El Ghibli - rivista online di letteratura della migrazione

zogru - doina rusti - traduzione di roberto merlo

ingrid beatrice coman

Zogru - Doina Rusti - traduzione di Roberto Merlo
Bonanno - 2010
pp. 240, 18 €

Cosa potrebbe risvegliare nel lettore un libro che si chiamasse “500 anni di solitudine”, come un remoto richiamo di un altro libro che ha fatto la storia della letteratura sudamerricana e ha scaldato i cuori di milioni di lettori?

Quando, anni indietro, avevo letto il libro di Marquez, credevo che non avrei più posato lo sguardo su un libro altrettando intenso e sconvolgente. Sono passati vent’anni e la vita, nella sua generosità, mi ha messo in mano un libro che ha travolto in modo meraviglioso le mie certezze, dimostrandomi che cent’anni di solitudine potevano nascere, ancora e ancora, in ogni parte del mondo.

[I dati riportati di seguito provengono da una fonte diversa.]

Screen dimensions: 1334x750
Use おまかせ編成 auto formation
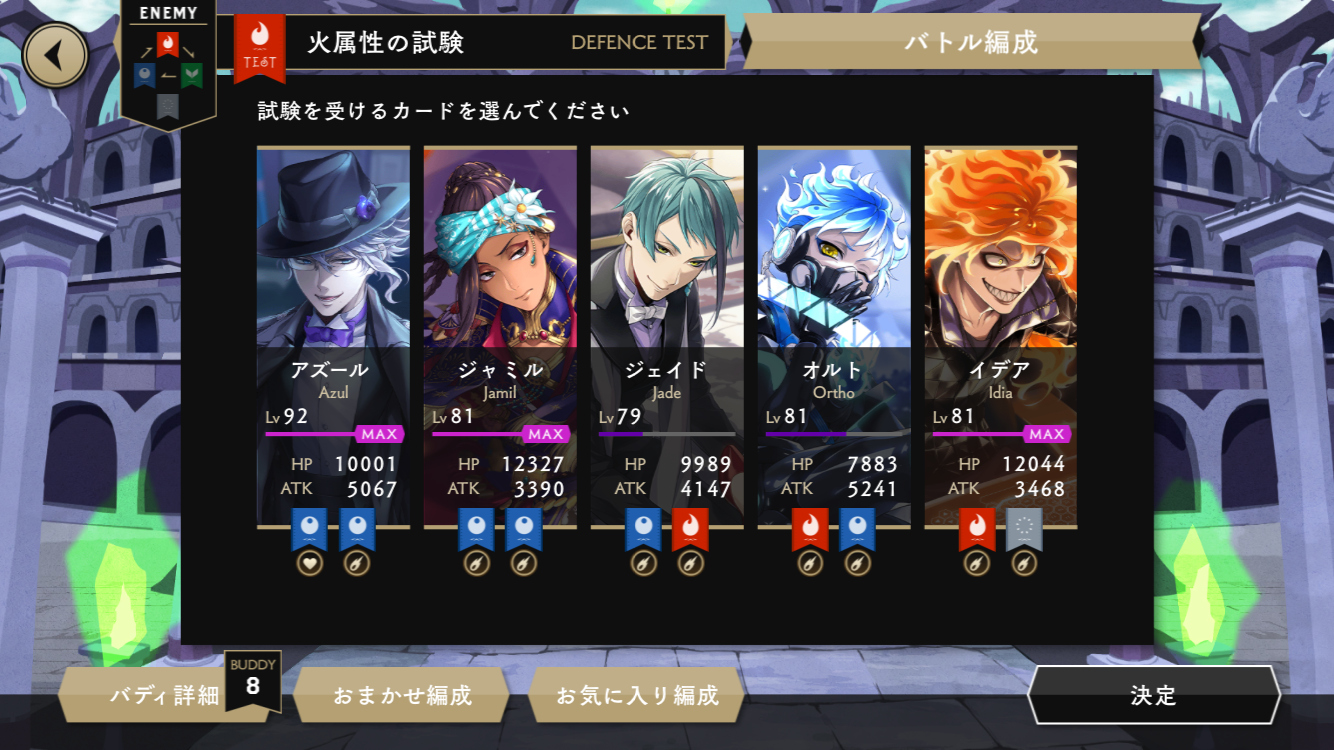(x=402, y=695)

Lontano nel tempo e nello spazio, ambientato in una terra, anch’essa, sconosciuta ai più, e proprio per questo più misteriosa e intrigante, Zogru, il romanzo della scrittrice romena Doina Rusti (nella minuziosa e attenta traduzione di Roberto Merlo) tratteggia con inconfondibile maestria  500 anni di solitudine di uno spirito venuto alla luce dal nulla, che attraversa il cuore, il sangue e il destino di cinque generazioni romene.

Zogru, il personaggio principale del libro, viene, in qualche modo, partorito “dal ventre caldo della terra” in un giorno di primavera del 1460. Ci troviamo così immersi nell’atmosfera medievale, a guardare il mondo con mille occhi e nessuno, proprio come fa questo misterioso spirito che si insinua nel sangue dei protagonisti, impregnandoli di sentimenti intensi e una forza fisica sovrumana, ma anche prosciugandone la vita nelle viscere, lasciandoli esanimi dopo quaranta giorni di impari simbiosi.

E così, di sangue in sangue e di generazione in generazione, Zogru vive, muore, si innamora, gioisce, soffre, proprio come un essere umano, e la sua esperienza si moltiplica e si amplifica ogni volta che varca la soglia di un nuovo corpo. Lui prende le sembianze di uomini, donne, bambini, ma può anche ricadere in basso, nell’immobilità della materia, e rimanere intrappolato in un portone di legno per lunghissimi anni oppure cadere in un sonno profondo e lungo vent’anni ogni volta che sbaglia mossa. Pur arrivando da un mondo altro, Zogru pare comunque salito in mezzo agli uomini per imparare, nella scuola del vivere umano, e, in qualche modo, evolversi e far evolvere i piccoli mondi che attraversa.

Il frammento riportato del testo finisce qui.